:: Work instructions ::
No pictures in the copy, please: retype all the records exactly.
···
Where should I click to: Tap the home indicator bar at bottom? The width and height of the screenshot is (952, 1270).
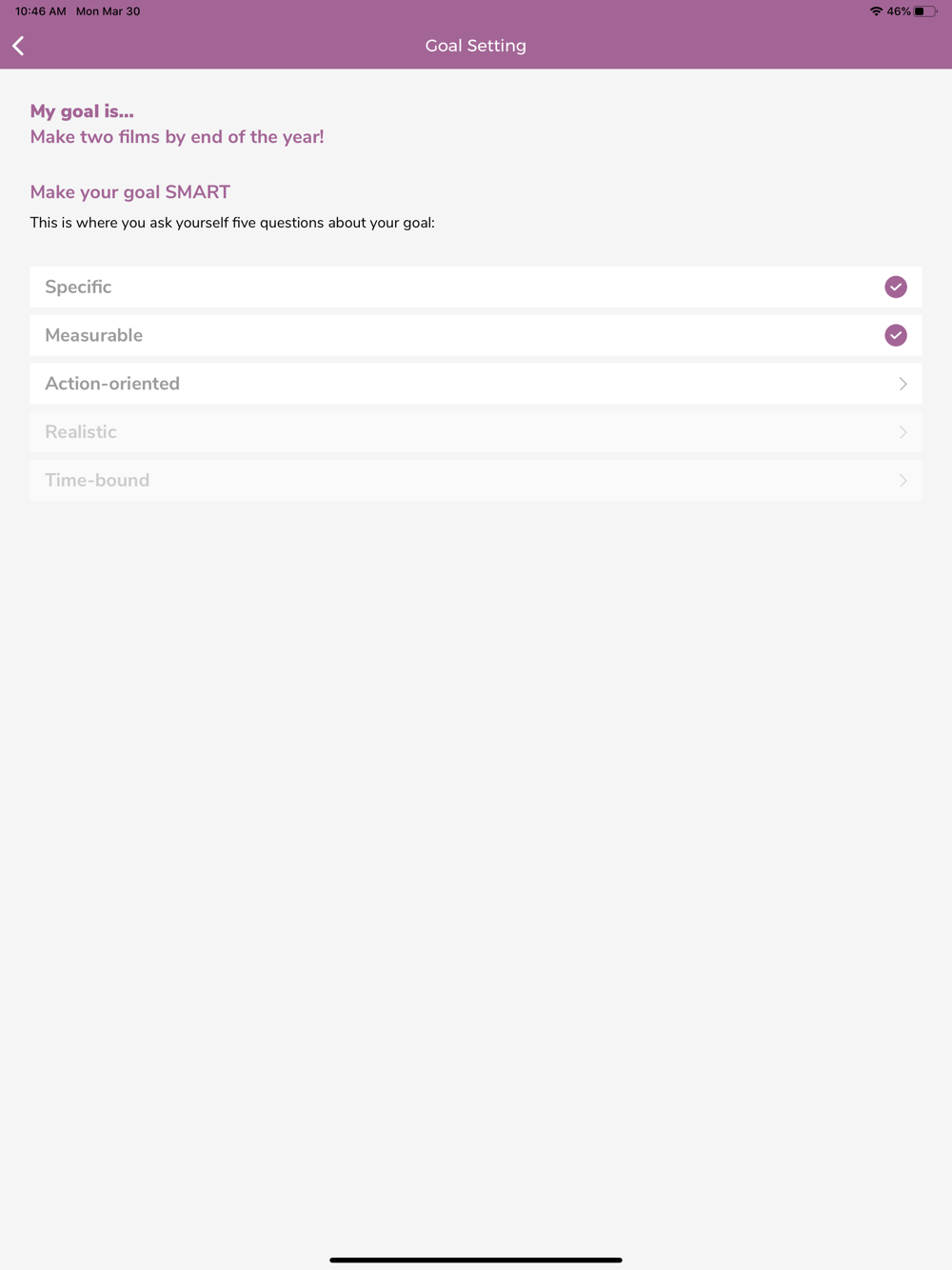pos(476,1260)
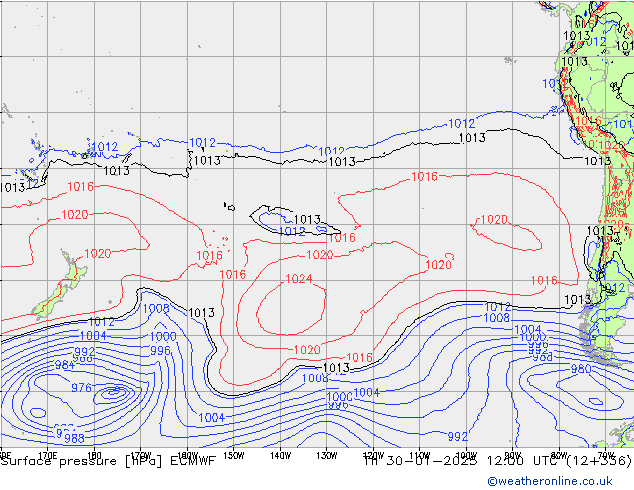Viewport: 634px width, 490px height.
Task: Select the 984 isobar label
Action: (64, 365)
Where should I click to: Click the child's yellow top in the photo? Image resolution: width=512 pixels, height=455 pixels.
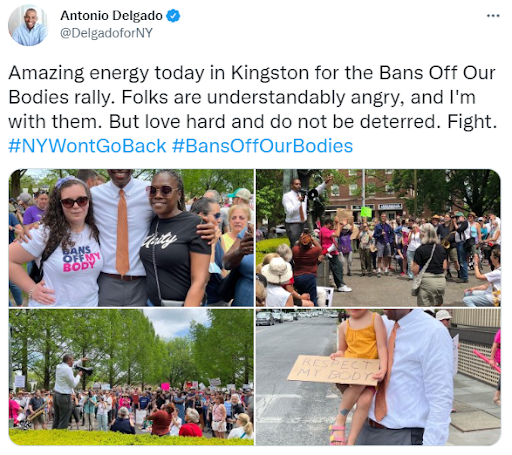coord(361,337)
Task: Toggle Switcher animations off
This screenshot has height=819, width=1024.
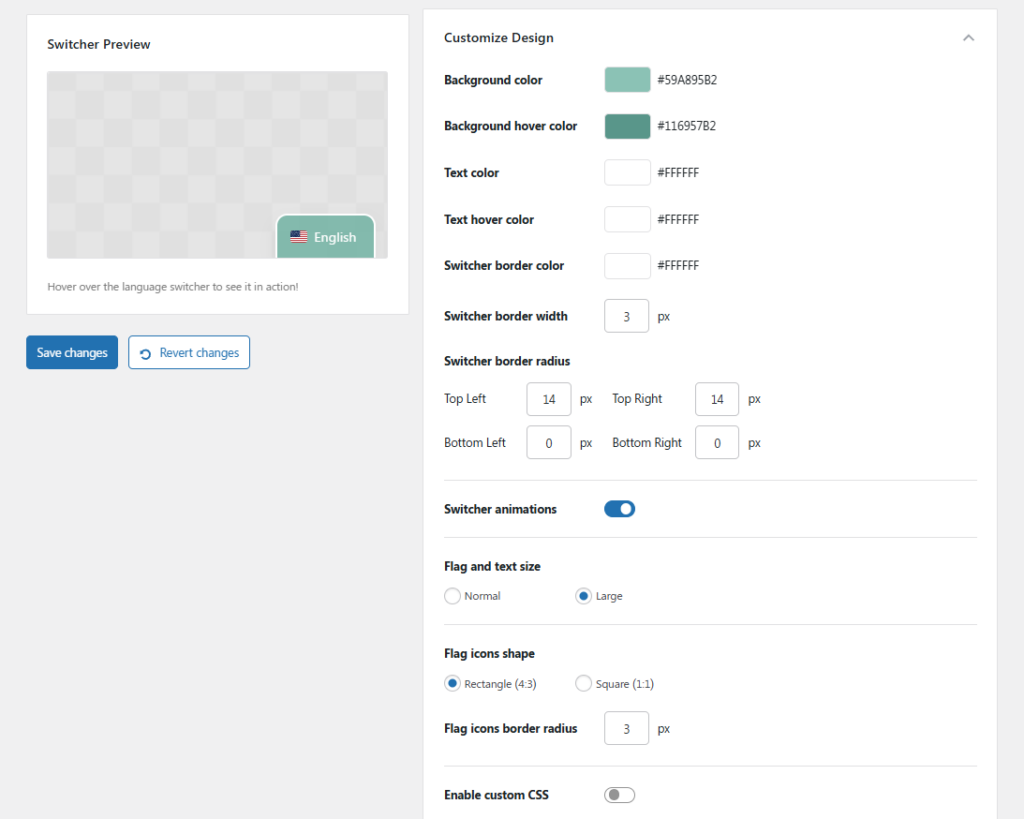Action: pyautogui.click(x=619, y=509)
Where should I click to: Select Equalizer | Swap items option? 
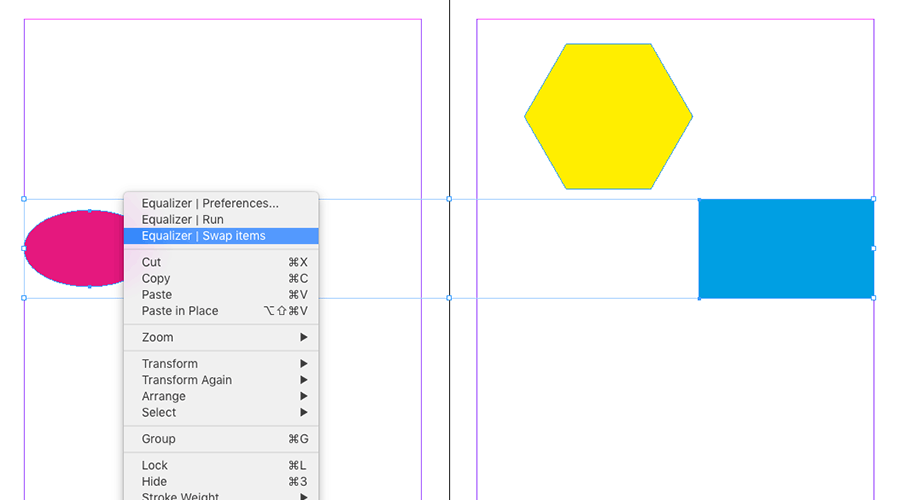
···
:: Written reply ::
Where should I click to: Tap the home indicator bar at bottom? The width and height of the screenshot is (952, 1270).
pos(476,1260)
Viewport: 634px width, 490px height.
Task: Select the 984 isobar label
Action: (64, 365)
Where should I click to: Click the child's yellow top in the photo? Image resolution: width=512 pixels, height=455 pixels.
coord(361,337)
Task: Toggle Switcher animations off
This screenshot has height=819, width=1024.
Action: pyautogui.click(x=619, y=509)
Where should I click to: Select Equalizer | Swap items option? 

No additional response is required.